• PROVIDED INFORMATION:
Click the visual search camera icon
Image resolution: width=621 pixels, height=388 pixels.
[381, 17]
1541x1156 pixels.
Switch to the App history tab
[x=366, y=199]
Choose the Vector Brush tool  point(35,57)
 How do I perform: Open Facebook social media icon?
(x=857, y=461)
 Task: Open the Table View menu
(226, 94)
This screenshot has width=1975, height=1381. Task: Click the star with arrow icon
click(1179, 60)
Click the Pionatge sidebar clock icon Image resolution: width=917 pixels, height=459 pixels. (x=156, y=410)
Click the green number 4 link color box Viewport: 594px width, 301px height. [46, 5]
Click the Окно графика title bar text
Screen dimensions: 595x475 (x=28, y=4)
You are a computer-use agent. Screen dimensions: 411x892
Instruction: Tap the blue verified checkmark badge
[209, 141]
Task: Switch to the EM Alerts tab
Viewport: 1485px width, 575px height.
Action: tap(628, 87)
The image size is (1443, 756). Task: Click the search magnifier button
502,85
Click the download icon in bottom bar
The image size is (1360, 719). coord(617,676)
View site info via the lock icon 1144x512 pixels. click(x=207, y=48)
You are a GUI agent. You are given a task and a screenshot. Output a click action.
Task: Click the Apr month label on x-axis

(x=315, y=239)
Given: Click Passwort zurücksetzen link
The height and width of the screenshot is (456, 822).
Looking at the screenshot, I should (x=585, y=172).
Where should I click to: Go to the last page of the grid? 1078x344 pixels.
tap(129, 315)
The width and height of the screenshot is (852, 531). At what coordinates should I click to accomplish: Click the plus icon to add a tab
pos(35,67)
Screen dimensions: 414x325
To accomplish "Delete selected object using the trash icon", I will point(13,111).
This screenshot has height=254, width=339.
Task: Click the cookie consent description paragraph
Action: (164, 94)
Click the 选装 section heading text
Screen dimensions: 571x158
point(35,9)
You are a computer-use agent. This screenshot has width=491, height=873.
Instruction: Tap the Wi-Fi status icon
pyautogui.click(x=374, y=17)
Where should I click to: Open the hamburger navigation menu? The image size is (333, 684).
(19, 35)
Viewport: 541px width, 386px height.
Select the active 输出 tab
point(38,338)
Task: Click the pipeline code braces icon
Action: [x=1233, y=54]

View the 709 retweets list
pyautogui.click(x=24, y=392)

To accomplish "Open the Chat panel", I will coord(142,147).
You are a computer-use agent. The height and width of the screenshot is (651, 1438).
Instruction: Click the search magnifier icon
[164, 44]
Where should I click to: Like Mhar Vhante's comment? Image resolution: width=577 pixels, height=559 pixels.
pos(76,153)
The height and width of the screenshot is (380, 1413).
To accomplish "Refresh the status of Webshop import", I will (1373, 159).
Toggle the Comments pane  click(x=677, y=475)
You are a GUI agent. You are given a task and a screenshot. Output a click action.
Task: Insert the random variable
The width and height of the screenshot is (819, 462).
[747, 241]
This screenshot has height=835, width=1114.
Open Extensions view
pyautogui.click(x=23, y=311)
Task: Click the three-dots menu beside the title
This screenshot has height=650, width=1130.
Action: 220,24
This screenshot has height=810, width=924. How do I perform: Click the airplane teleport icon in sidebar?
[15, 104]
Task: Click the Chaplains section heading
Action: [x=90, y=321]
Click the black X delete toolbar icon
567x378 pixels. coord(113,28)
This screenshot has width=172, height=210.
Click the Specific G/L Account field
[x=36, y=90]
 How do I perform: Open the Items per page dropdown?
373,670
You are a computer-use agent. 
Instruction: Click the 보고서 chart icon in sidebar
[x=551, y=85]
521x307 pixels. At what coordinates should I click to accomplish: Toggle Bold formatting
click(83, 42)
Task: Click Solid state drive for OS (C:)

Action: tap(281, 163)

• PROBLEM STATEMENT: Copy out all of the records above, swapping "checkmark" for "check mark" everywhere it occurs and keeping everything else unchanged.

• EXERCISE RESULT:
Click the visual search camera icon
Image resolution: width=621 pixels, height=388 pixels.
[381, 17]
1541x1156 pixels.
Switch to the App history tab
[x=366, y=199]
Choose the Vector Brush tool  point(35,57)
 How do I perform: Open Facebook social media icon?
(x=857, y=461)
 Task: Open the Table View menu
(226, 94)
This screenshot has width=1975, height=1381. Task: Click the star with arrow icon
click(1179, 60)
Click the Pionatge sidebar clock icon Image resolution: width=917 pixels, height=459 pixels. (x=156, y=410)
Click the green number 4 link color box Viewport: 594px width, 301px height. [46, 5]
Click the Окно графика title bar text
Screen dimensions: 595x475 (x=28, y=4)
You are a computer-use agent. Screen dimensions: 411x892
Instruction: Tap the blue verified check mark badge
[209, 141]
Task: Switch to the EM Alerts tab
Viewport: 1485px width, 575px height.
Action: tap(628, 87)
The image size is (1443, 756). Task: Click the search magnifier button
502,85
Click the download icon in bottom bar
The image size is (1360, 719). coord(617,676)
View site info via the lock icon 1144x512 pixels. click(x=207, y=48)
You are a GUI agent. You are given a task and a screenshot. Output a click action.
Task: Click the Apr month label on x-axis

(x=315, y=239)
Given: Click Passwort zurücksetzen link
The height and width of the screenshot is (456, 822).
Looking at the screenshot, I should (x=585, y=172).
Where should I click to: Go to the last page of the grid? 1078x344 pixels.
tap(129, 315)
The width and height of the screenshot is (852, 531). At what coordinates should I click to accomplish: Click the plus icon to add a tab
pos(35,67)
Screen dimensions: 414x325
To accomplish "Delete selected object using the trash icon", I will point(13,111).
This screenshot has height=254, width=339.
Task: Click the cookie consent description paragraph
Action: (164, 94)
Click the 选装 section heading text
Screen dimensions: 571x158
point(35,9)
You are a computer-use agent. This screenshot has width=491, height=873.
Instruction: Tap the Wi-Fi status icon
pyautogui.click(x=374, y=17)
Where should I click to: Open the hamburger navigation menu? The image size is (333, 684).
(19, 35)
Viewport: 541px width, 386px height.
Select the active 输出 tab
point(38,338)
Task: Click the pipeline code braces icon
Action: [x=1233, y=54]

View the 709 retweets list
pyautogui.click(x=24, y=392)

To accomplish "Open the Chat panel", I will coord(142,147).
You are a computer-use agent. The height and width of the screenshot is (651, 1438).
Instruction: Click the search magnifier icon
[164, 44]
Where should I click to: Like Mhar Vhante's comment? Image resolution: width=577 pixels, height=559 pixels.
pos(76,153)
The height and width of the screenshot is (380, 1413).
To accomplish "Refresh the status of Webshop import", I will (1373, 159).
Toggle the Comments pane  click(x=677, y=475)
You are a GUI agent. You are given a task and a screenshot. Output a click action.
Task: Insert the random variable
The width and height of the screenshot is (819, 462).
[747, 241]
This screenshot has height=835, width=1114.
Open Extensions view
pyautogui.click(x=23, y=311)
Task: Click the three-dots menu beside the title
This screenshot has height=650, width=1130.
Action: 220,24
This screenshot has height=810, width=924. How do I perform: Click the airplane teleport icon in sidebar?
[15, 104]
Task: Click the Chaplains section heading
Action: [x=90, y=321]
Click the black X delete toolbar icon
567x378 pixels. coord(113,28)
This screenshot has width=172, height=210.
Click the Specific G/L Account field
[x=36, y=90]
 How do I perform: Open the Items per page dropdown?
373,670
You are a computer-use agent. 
Instruction: Click the 보고서 chart icon in sidebar
[x=551, y=85]
521x307 pixels. At what coordinates should I click to accomplish: Toggle Bold formatting
click(83, 42)
Task: Click Solid state drive for OS (C:)

Action: tap(281, 163)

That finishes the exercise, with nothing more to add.